Mobile device typing predictor app SwiftKey has shut down its cloud-syncing service after mixing up strangers’ accounts, with users reporting that it was suggesting others’ email addresses, recently called numbers, and languages.

Or, to work off of the word selections one Reddit user found on a Galaxy S6 10 days ago, “Ich habe die” what now?!

As screen captures appear to show, SwiftKey was suggesting to Reddit user JawaharlalNehru somebody else’s Yahoo email address and German predictions, though he or she says they’ve never typed a word of German:

Today my galaxy s6 finally went out of warranty. So I rooted it and installed the XtreStoLite rom.
Then I restored all my apps from the play store.
I logged into SwiftKey with Google+.
And now, I’m getting someone else’s German predictions with only English(uk) pack installed. I have never typed German in my entire life…
I also was suggested an email id in an email field.

JawaharlalNehru reports that they went on to delete the SwiftKey account, but the German suggestions and the email ID persisted.

Another Reddit user reported that they were getting Spanish suggestions after a factory reset on another Samsung device: a Galaxy Note 4.

The free app, which uses artificial intelligence (AI) to predict the next word you want to write (or an emoji that might fit the bill), has been around on Android for years and it’s also now available for iOS.

Microsoft, interested in all things AI these days, purchased SwiftKey in February for a reported $250 million.

The app has access to a user’s typing history, including emails, social media conversations, and text messages. SwiftKey analyzes it all to incrementally learn usage patterns.
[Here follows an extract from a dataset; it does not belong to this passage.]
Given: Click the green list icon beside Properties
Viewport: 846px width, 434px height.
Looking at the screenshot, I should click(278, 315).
What does Microsoft want with our typing histories? Well, if it’s anything like Microsoft’s other AI adventures, it could well have to do with mining for marketing gold.
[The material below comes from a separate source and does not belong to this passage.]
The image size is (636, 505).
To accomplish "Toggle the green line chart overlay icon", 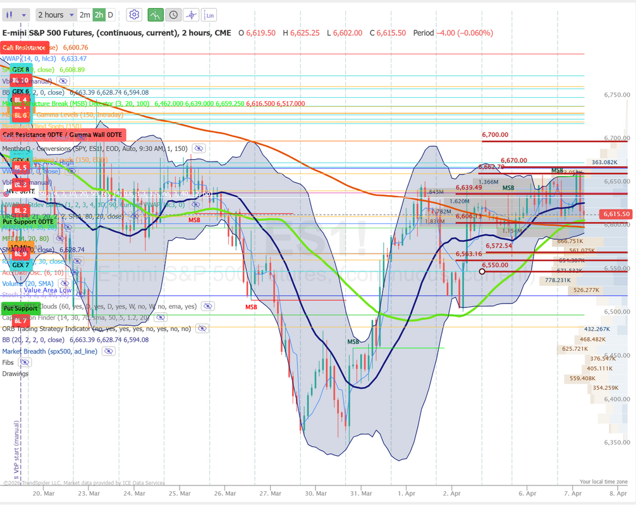I will pos(155,15).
In December, we learned that Microsoft was training AI to read facial recognition: something that Microsoft’s Technology and Research group suggested developers might want to use to create systems that marketers can use to “gauge people’s reaction to a store display, movie or food.”

Last week, SwiftKey developers suspended its cloud sync service and removed email address predictions.

The company said on Friday that only a few users had been affected.

According to The Telegraph, one of those users claimed to have been contacted by a stranger and told that their brand-new phone had suggested two of the user’s email addresses, as well as contact phone numbers, when they were logging into an online account.

The Telegraph quotes the user:

A few days ago, I received an email from a complete stranger asking if I had recently purchased and returned a particular model of mobile phone, adding that not one but two of my email addresses (one personal and one work address) were saved on the phone she had just bought as brand-new.

The affected user said that the stranger went through each letter of the alphabet and relayed what the suggested words were. They included the names of the user’s friends and email addresses – even email addresses connecting to what should be private, work-related servers.

It also suggested, when she typed a zero, the telephone number for someone I had phoned recently.

SwiftKey had this to say on its blog:

This week, a few of our customers noticed unexpected predictions where unfamiliar terms, and in some rare cases emails, appeared when using their mobile phone. We are working quickly to resolve this inconvenience.

While this did not pose a security issue for our customers, we have turned off the cloud sync service and have updated our applications to remove email address predictions. During this time, it will not be possible to back up your SwiftKey language model.

A SwiftKey spokesperson told The Telegraph that the app is safe to use. It promised to update its blog with more news as it works out the kinks en este aplicaci?n da?ada.